### Text section:
** START **

# Seiko "Monster" Diver Question.



## darwink1 (Nov 2, 2011)

First post, just have a couple questions about my seiko.

It is a monster diver that I picked up on flea bay, new, about 4 or 5 years ago. I also bought a tissot touch but I dont want to talk about that useless pos.

Anyhow, I ended up loving the seiko and was looking to get another but Im having trouble locating this particular model. There are lots of the orange face ones with the ugly bezel and the buttons on the wrong side but, while Im sure they are just as good, the design doesnt appeal to me as much.




























The model and serial number are 5M62-OAYO 600004

Anyone know where to find one or want to trade the awesome tissot with a dead battery for a monster lol?

Thanks in advance.

D


----------



## Monaco (Dec 1, 2011)

Was going to buy one of these the first time I saw one,known as the ''big boss''but wasn't sure about the wrong side buttons so gave it a miss,still a nice watch and a big un too.


----------



## darwink1 (Nov 2, 2011)

Big boss eh? So if I were to try finding the same watch Id be looking for a seiko monster diver big boss? Is it still a monster?

In my opinion the buttons belong where this watch has them. I find that when a watch has big buttons they end up hitting your hand when your wrist is bent and can be uncomfortable. This watch is perfectly smooth in this area and you dont feel anything poking you.

Thanks for the reply.

D


----------



## howie77 (Jun 21, 2009)

darwink1 said:


> Big boss eh? So if I were to try finding the same watch Id be looking for a seiko monster diver big boss? Is it still a monster?
> 
> In my opinion the buttons belong where this watch has them. I find that when a watch has big buttons they end up hitting your hand when your wrist is bent and can be uncomfortable. This watch is perfectly smooth in this area and you dont feel anything poking you.
> 
> ...


Not so sure these are considered or referred to as Monster, not that I've heard - stick with Big Boss.

Anyhow what you want is the model ref not the serial number - google SKA293.

Cheers

edit: nightmare, no stock in the usual sources, and the model since discontinued. Another option - ebay sellers don't always use the model ref. so you could just try Seiko Kinetic and trawl through the results.

NB Also try Wayne Lee / Roachman - I think I saw one listed but it might be gone now :-(


----------

** END **

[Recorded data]
** START **

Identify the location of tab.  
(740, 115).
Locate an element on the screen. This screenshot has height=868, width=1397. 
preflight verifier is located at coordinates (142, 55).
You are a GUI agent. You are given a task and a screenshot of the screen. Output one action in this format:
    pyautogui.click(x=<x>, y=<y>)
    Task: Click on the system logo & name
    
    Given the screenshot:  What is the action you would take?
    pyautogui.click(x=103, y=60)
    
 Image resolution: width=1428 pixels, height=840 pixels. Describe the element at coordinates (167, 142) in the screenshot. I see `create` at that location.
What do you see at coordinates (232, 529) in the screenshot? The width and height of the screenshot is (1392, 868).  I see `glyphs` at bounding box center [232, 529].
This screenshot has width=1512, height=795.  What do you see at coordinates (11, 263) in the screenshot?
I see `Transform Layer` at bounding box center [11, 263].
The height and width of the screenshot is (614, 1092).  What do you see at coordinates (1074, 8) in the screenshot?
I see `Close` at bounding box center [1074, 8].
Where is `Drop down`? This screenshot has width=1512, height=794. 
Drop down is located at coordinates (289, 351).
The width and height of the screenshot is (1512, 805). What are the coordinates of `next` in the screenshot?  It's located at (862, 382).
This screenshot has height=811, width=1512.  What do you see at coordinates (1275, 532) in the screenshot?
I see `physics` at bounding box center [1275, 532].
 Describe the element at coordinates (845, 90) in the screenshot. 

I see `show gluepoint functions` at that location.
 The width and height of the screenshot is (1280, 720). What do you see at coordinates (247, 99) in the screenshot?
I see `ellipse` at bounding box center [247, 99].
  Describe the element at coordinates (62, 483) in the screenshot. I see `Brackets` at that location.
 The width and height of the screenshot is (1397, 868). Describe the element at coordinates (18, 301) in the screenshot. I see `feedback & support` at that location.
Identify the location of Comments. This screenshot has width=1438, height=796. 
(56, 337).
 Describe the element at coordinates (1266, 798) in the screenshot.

** END **

### Exercise tasks:
**a)** Copy the stretch of the Seiko watch thread from "The model and" through "a monster lol?" word for word.
**b)** Format the stretch of the recorded data from the line containing "You are a GUI" through the line containing "center [1275, 532]." as a Markdown table with the columns Row and Line, skipping blank lines.

### Solutions:
**a)**
The model and serial number are 5M62-OAYO 600004

Anyone know where to find one or want to trade the awesome tissot with a dead battery for a monster lol?

**b)**
| Row | Line |
|---|---|
| 1 | You are a GUI agent. You are given a task and a screenshot of the screen. Output one action in this format: |
| 2 |     pyautogui.click(x=<x>, y=<y>) |
| 3 |     Task: Click on the system logo & name |
| 4 |     Given the screenshot:  What is the action you would take? |
| 5 |     pyautogui.click(x=103, y=60) |
| 6 |  Image resolution: width=1428 pixels, height=840 pixels. Describe the element at coordinates (167, 142) in the screenshot. I see `create` at that location. |
| 7 | What do you see at coordinates (232, 529) in the screenshot? The width and height of the screenshot is (1392, 868).  I see `glyphs` at bounding box center [232, 529]. |
| 8 | This screenshot has width=1512, height=795.  What do you see at coordinates (11, 263) in the screenshot? |
| 9 | I see `Transform Layer` at bounding box center [11, 263]. |
| 10 | The height and width of the screenshot is (614, 1092).  What do you see at coordinates (1074, 8) in the screenshot? |
| 11 | I see `Close` at bounding box center [1074, 8]. |
| 12 | Where is `Drop down`? This screenshot has width=1512, height=794.  |
| 13 | Drop down is located at coordinates (289, 351). |
| 14 | The width and height of the screenshot is (1512, 805). What are the coordinates of `next` in the screenshot?  It's located at (862, 382). |
| 15 | This screenshot has height=811, width=1512.  What do you see at coordinates (1275, 532) in the screenshot? |
| 16 | I see `physics` at bounding box center [1275, 532]. |